▶ Given text:
====================
Williams wants to make sure community banks are around for coming generations, too. He is aware that it is often said a bank the size of his — $118 million in assets — can’t survive without merging or expanding. He’s not buying it, nor is he fooling himself that it is going to be easy.
“I think that is a discussion that has been around especially with the advent of Dodd-Frank,” he says. “I’m less concerned about a specific size as I am a bank having a succession plan that allows it to survive and a business model that works in its area. I’m not going to throw out a number that you have to have X dollars of total assets. I look at our size bank and right now we’re doing very well. We’re able to handle the cost of compliance thus far.
“I know that is going to be a challenge going forward,” he continues. “Our spreads are narrowing. But I believe that with our business model, sitting in the location we are with a family succession plan, we will be OK with that.” Williams is the fourth generation of his family to be associated with Gothenburg State, and the fifth generation is strongly involved. A son is on the board, a son-in law is a senior lender and also a stockholder and director, and a daughter plays a role as well.
“What we are seeing happen, though, is many banks are in geographic locations where it is difficult to attract the family back to take over the family bank or other industry,” he says. “The community is shrinking and when the banker reaches my age he gets frustrated with being the chief cook and bottle washer. You just flat get tired.
“I’m not sure of an industry that isn’t on a consolidation trend,” he adds. “We see it with our farmers all the time. We have the same acres of land out there, but they are being farmed by fewer people today than they were 10 or 20 years ago. I think we will continue to have consolidation, and consolidation has probably been quickened by the current regulatory climate.”
====================
▶ Recorded data:

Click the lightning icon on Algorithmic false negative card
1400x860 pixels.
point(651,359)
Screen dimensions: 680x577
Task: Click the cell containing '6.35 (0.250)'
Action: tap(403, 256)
====================
▶ What is required: Reproduce, word for word, the passage on community banks from "Williams wants to" down to "compliance thus far.".

▶ Solved problem:
Williams wants to make sure community banks are around for coming generations, too. He is aware that it is often said a bank the size of his — $118 million in assets — can’t survive without merging or expanding. He’s not buying it, nor is he fooling himself that it is going to be easy.
“I think that is a discussion that has been around especially with the advent of Dodd-Frank,” he says. “I’m less concerned about a specific size as I am a bank having a succession plan that allows it to survive and a business model that works in its area. I’m not going to throw out a number that you have to have X dollars of total assets. I look at our size bank and right now we’re doing very well. We’re able to handle the cost of compliance thus far.